You're on an obscure forum about a commercially dead computer platform espousing the virtues of an even more esoteric OS like BeOS, you are a tinkerer my friend a computer hobbyist. No shame in that. But representative of the 1 billion PC users out there you are not.
A long time ago maybe, that BeOS server was an experiment that I found useful and sucessful enough to leave in an operational state. I've not tinkered with any OS or piece of hardware like that since. Nor have I actually touched that system in a while thinking about it.
Indeed my current system is a laptop - bought for a variety of reasons, not least was me not having to tinker.
Does the word "sarcasm" mean anything to you? I was being sarcastic that a quadcore with 4 gig ram and 600+ mb graphics card was considered "an average PC". I wasn't really apologizing to you. Sorry.......err not really, sarcasm again.
You might want to work on that then, it came across as pure condescension.
But interesting point you make. Once you've set up your Amiga environment, its pretty much done. Not sure about BeOS, but remind me again what is the experience of the other 99 % of PC users..
Varies depending on their system, many folks these days have vender supplied rescue disks they can lob in to restore in the event of a cataclysm, which not only restores the OS, but the applications. Others, perhaps those who bought their systems from smaller outlets might have an OEM disk and effectively have to reinstall their apps all over again. And then of course there are those that build their own.
Good we agree that Linux and BeOS have hardware support troubles.
My point was that Linux's support is (and likely was at the time of BeOS) far greater. To say it is an issue that particularly afflicts Linux is misleading.
So lets get on the Windows bandwagon coz it doesn't..but over at MS Land we have that damn pesky registry, where all the malware hides (we think, no-one can be REALLY sure whats meant to be there or not)
Given the vast amount of options Windows supports, what would you propose as a replacement of the registry database? Remembering that both BeOS and Linux have similar systems built into them.

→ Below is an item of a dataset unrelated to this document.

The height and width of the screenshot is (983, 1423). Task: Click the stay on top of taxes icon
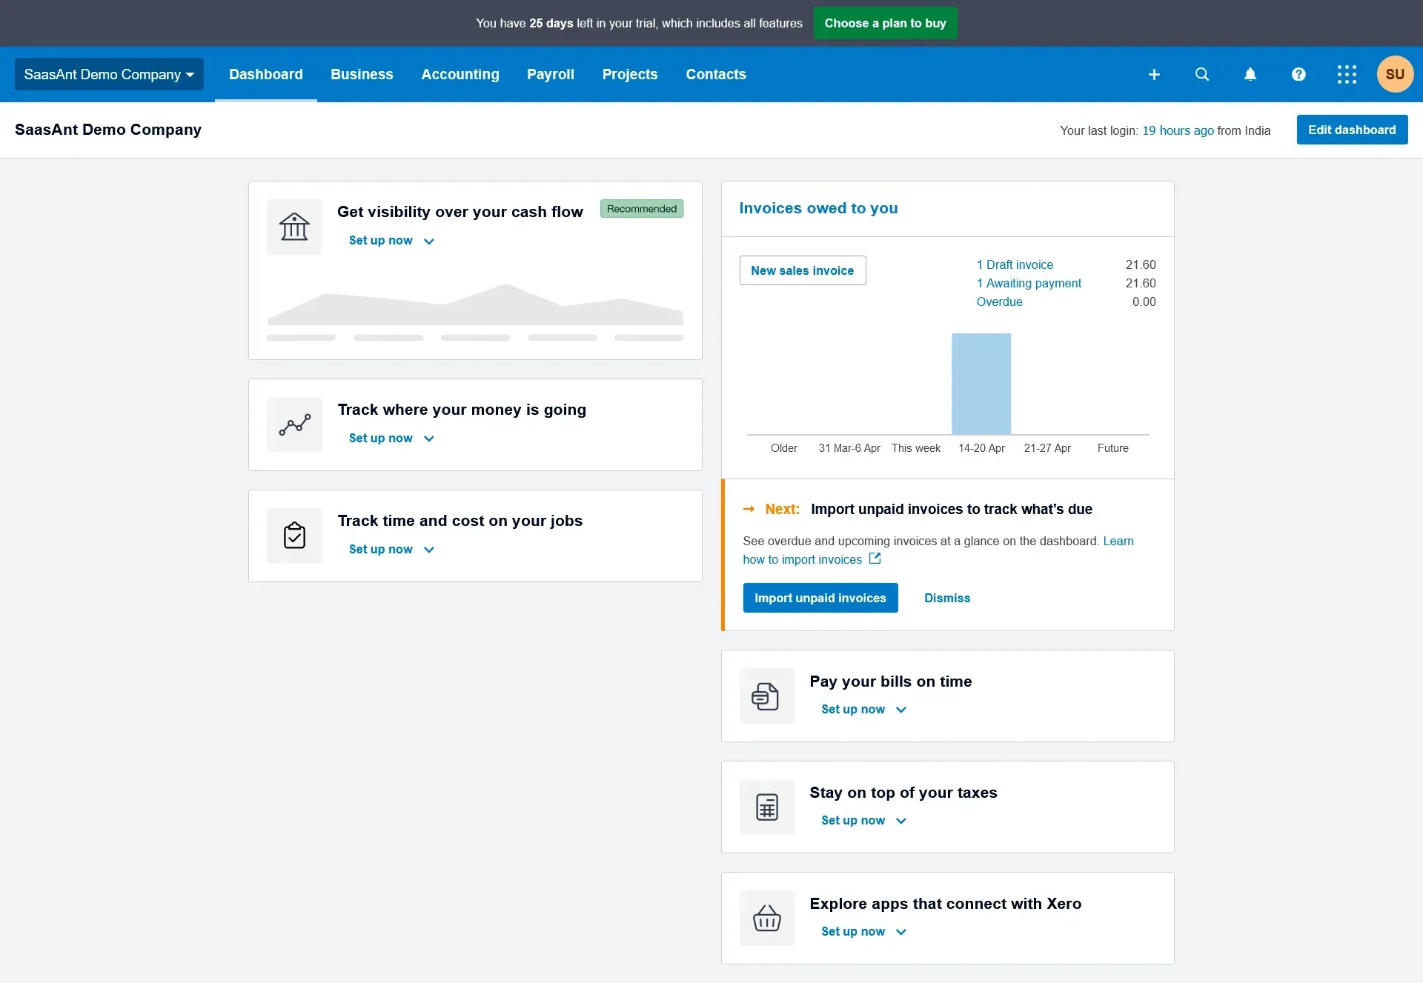(768, 806)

You have a TCP stack in OS 3.5 and Os 3.9. DOpus 4 is free, it does the job.
The stack that came with 3.5 and 3.9 didn't work with my ISP. Dopus 4 was too limited for me. Either way, functionality that I expected, nay, demanded had to be added into the base install.

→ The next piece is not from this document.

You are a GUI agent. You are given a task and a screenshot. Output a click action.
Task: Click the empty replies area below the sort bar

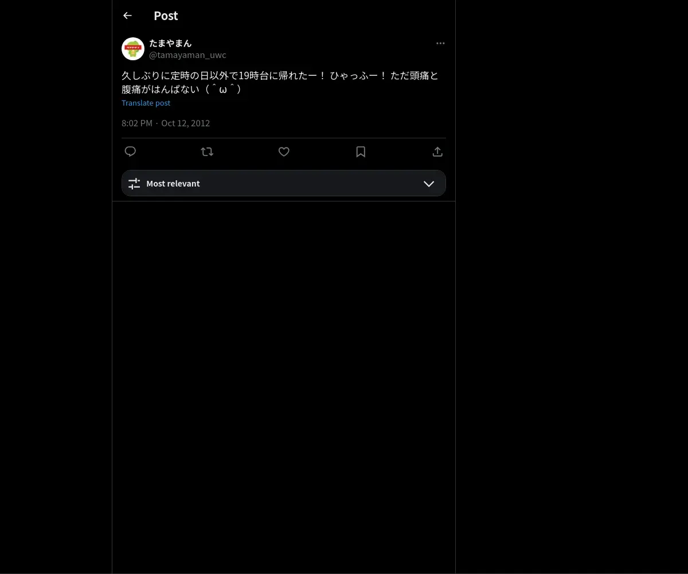(284, 387)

Absolutely expectations change. But there still a few little things or not so little things the PC could learn from the Amiga concept.
In many ways I feel things like the EeePC and Ebox are pretty much there in terms of concept. Macs possibly more so.
I also feel that those small cheep computers will likely pave the way for more appliance like devices that offer base office and web functionality.